YOUR GOAL: Go through the material and pull out every line with the string "Collapse" in it.

EXTRACTED RECORDS:

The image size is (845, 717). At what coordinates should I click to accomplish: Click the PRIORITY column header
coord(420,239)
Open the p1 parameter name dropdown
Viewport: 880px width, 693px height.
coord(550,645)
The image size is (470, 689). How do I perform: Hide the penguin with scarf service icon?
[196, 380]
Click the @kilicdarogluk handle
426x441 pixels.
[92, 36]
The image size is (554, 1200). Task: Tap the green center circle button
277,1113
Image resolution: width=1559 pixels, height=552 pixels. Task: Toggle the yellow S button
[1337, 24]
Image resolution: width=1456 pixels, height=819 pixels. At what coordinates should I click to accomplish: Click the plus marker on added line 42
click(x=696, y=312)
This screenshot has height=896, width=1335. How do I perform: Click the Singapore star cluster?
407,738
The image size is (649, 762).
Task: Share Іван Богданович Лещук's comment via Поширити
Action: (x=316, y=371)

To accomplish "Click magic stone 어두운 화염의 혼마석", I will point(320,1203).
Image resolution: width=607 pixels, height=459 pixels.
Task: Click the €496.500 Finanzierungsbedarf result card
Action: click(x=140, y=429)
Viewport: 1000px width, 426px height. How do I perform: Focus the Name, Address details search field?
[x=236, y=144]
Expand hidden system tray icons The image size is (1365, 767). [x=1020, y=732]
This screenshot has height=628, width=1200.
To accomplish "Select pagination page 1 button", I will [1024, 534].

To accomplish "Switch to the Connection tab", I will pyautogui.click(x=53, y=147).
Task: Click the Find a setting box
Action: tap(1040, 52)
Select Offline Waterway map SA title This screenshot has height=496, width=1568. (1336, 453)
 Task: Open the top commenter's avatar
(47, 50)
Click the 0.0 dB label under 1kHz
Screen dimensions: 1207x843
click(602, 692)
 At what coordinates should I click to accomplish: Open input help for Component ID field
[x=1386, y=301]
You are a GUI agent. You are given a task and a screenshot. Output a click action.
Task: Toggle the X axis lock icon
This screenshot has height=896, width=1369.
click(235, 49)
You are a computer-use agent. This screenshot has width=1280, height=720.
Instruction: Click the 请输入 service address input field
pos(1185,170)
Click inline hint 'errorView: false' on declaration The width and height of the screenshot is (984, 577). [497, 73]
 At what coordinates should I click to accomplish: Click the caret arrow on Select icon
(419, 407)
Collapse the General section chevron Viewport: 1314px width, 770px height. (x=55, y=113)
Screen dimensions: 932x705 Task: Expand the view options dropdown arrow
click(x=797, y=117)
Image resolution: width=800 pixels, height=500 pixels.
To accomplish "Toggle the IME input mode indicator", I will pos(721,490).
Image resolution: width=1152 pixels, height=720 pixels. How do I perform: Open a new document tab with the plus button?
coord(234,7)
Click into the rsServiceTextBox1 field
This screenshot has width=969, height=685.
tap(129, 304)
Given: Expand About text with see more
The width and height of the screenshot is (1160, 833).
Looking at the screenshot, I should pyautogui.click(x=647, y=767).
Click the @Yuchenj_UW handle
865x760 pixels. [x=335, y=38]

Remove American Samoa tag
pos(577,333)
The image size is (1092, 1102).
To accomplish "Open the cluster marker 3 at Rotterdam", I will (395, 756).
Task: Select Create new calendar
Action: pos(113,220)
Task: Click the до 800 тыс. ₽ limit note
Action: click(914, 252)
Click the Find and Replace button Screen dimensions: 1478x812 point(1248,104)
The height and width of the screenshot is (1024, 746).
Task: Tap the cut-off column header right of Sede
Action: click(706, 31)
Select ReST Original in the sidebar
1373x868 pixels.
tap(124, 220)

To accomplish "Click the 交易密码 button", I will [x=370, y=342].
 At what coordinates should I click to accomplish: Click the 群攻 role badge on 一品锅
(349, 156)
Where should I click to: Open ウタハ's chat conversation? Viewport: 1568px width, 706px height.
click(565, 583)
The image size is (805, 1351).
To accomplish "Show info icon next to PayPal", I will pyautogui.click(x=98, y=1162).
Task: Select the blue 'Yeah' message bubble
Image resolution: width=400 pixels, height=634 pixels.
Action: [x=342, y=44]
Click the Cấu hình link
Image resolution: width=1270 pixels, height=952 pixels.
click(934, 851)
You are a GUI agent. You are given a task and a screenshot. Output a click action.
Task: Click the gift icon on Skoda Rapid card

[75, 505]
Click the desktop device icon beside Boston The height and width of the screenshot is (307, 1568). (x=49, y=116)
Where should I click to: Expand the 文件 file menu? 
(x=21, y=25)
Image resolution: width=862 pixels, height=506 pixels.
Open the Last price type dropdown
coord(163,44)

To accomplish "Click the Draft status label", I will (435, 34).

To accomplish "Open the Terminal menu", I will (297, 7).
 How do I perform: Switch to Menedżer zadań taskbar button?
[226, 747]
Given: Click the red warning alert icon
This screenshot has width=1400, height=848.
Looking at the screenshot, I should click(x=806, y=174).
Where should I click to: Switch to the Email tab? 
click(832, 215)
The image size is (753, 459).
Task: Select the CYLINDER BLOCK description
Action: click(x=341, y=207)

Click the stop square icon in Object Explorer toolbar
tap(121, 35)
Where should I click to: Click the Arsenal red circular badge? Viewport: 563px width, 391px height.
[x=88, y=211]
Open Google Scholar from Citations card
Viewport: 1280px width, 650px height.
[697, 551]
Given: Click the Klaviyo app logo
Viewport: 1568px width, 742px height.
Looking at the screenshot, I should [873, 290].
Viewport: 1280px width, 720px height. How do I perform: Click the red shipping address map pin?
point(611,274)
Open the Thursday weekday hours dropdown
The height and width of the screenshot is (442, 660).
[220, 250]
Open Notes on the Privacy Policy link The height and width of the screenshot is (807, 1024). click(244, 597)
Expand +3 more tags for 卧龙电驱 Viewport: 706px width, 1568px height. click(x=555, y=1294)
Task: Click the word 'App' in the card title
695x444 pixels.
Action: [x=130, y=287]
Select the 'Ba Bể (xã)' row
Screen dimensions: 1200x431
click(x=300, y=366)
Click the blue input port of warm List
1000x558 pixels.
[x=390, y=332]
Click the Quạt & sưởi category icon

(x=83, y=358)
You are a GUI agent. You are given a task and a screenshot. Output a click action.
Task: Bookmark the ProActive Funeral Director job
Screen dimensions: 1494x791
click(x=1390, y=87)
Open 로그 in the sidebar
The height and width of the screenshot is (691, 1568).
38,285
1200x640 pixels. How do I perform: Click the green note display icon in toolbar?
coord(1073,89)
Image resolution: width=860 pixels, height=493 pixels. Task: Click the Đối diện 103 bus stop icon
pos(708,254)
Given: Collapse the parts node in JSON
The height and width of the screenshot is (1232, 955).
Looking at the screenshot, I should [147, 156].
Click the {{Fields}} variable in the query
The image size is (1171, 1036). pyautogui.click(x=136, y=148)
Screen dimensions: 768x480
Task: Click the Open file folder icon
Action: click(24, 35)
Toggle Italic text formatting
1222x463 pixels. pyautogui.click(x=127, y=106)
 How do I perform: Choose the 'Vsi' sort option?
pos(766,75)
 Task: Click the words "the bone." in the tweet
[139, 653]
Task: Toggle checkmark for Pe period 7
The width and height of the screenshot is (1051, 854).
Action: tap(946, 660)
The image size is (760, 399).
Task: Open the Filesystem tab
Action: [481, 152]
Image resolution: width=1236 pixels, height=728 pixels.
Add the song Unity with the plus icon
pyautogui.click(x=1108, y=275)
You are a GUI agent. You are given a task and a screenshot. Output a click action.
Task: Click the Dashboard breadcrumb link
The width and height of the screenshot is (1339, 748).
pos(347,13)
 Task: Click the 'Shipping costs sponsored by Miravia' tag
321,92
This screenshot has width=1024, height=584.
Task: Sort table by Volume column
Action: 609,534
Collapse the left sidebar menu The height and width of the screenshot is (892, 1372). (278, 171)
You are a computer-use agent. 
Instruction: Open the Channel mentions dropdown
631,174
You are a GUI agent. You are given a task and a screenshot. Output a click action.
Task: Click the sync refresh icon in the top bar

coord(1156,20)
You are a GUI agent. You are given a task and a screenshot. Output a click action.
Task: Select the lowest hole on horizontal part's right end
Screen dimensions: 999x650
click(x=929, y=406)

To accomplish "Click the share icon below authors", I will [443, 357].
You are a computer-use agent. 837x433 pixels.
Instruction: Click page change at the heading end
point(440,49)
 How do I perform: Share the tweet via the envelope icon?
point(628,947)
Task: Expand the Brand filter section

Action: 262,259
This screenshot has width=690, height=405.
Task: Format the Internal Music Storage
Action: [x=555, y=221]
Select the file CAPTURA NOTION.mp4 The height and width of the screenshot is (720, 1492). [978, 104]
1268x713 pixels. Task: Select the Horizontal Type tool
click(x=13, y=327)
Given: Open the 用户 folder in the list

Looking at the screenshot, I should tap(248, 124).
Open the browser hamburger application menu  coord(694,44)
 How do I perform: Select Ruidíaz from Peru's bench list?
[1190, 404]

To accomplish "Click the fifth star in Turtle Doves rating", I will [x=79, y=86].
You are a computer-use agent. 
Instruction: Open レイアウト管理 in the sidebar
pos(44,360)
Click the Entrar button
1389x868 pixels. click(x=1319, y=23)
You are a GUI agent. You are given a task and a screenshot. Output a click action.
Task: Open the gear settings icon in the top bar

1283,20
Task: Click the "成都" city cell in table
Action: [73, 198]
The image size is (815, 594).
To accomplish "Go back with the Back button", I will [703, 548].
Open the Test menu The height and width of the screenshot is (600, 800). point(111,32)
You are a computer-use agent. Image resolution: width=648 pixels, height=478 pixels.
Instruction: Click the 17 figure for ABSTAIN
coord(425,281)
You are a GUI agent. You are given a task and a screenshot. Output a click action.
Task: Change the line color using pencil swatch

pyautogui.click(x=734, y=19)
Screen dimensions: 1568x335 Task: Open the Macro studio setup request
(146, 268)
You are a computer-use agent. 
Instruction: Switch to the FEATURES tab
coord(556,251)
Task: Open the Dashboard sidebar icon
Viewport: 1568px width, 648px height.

EXERCISE SOLUTION:
Collapse the General section chevron Viewport: 1314px width, 770px height. (x=55, y=113)
Given: Collapse the parts node in JSON
Collapse the left sidebar menu The height and width of the screenshot is (892, 1372). (278, 171)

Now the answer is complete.